Can you echo back the lines below, from the first one through the line with "point(720,25)", leaving the pictures out?

Entries on target coordinates:
>>

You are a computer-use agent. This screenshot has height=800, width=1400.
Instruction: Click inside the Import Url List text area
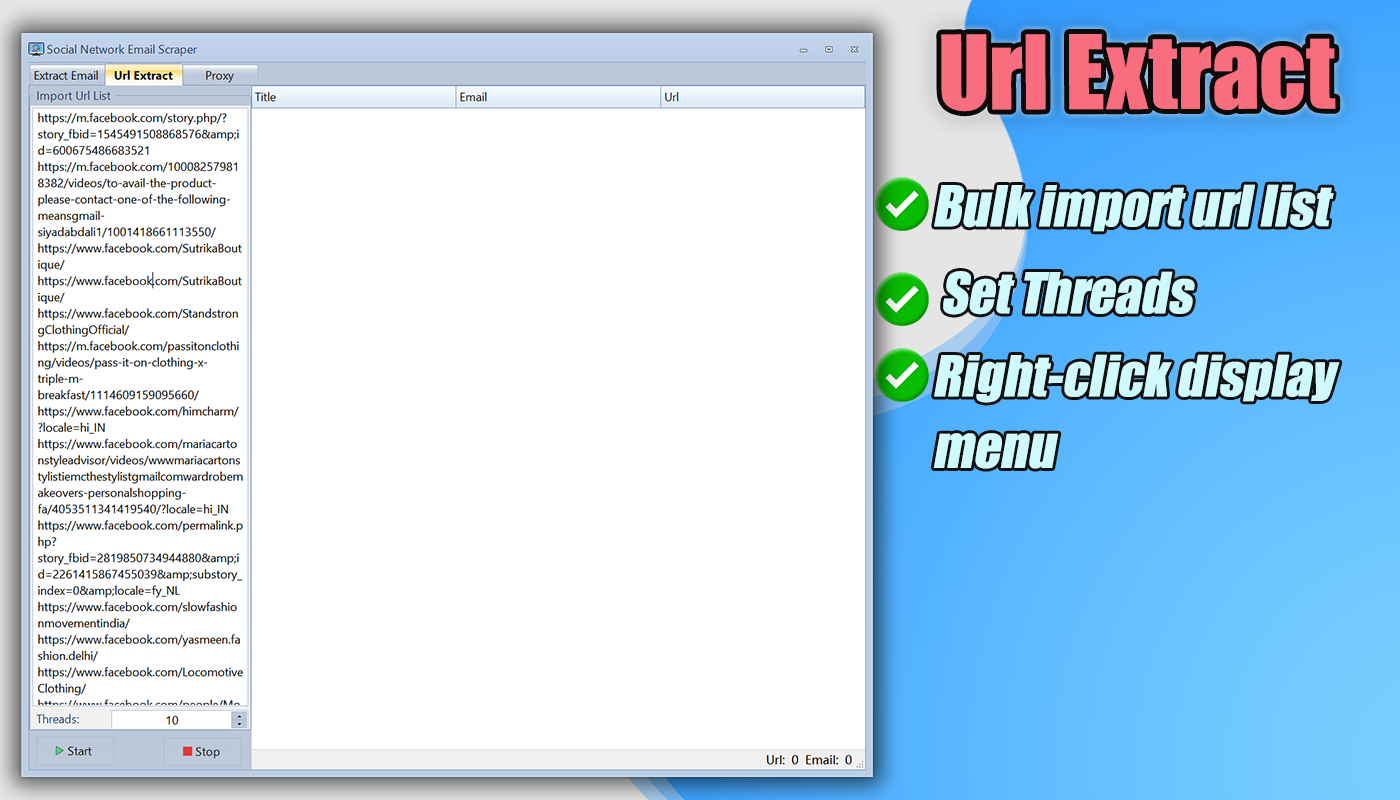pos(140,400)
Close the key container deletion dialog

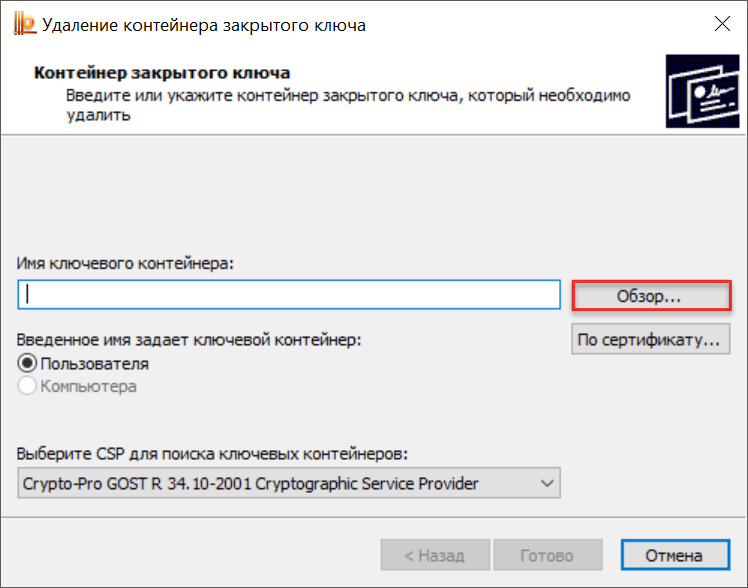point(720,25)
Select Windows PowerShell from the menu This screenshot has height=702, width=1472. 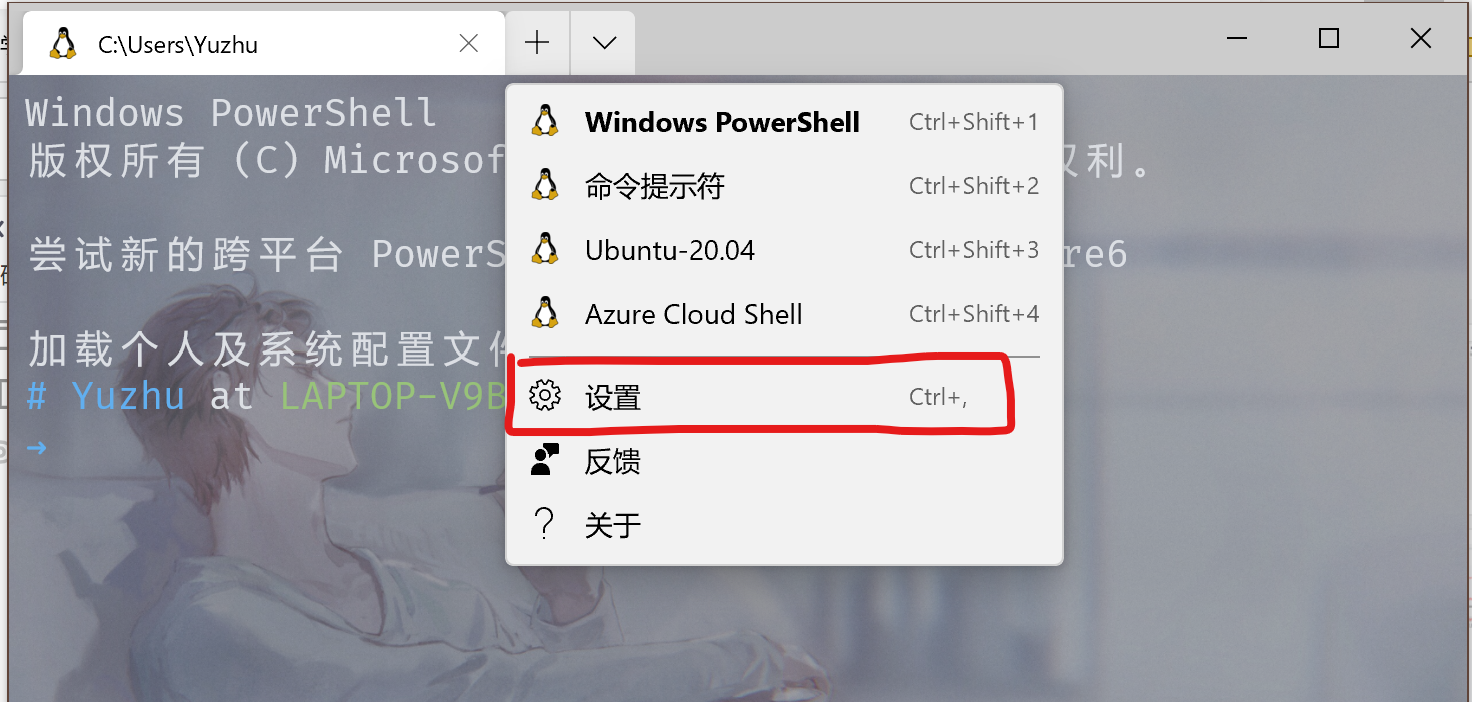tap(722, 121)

<<

**Correct answer**:
You are a computer-use agent. This screenshot has height=800, width=1400.
Instruction: Click inside the Import Url List text area
pos(140,400)
Close the key container deletion dialog

point(720,25)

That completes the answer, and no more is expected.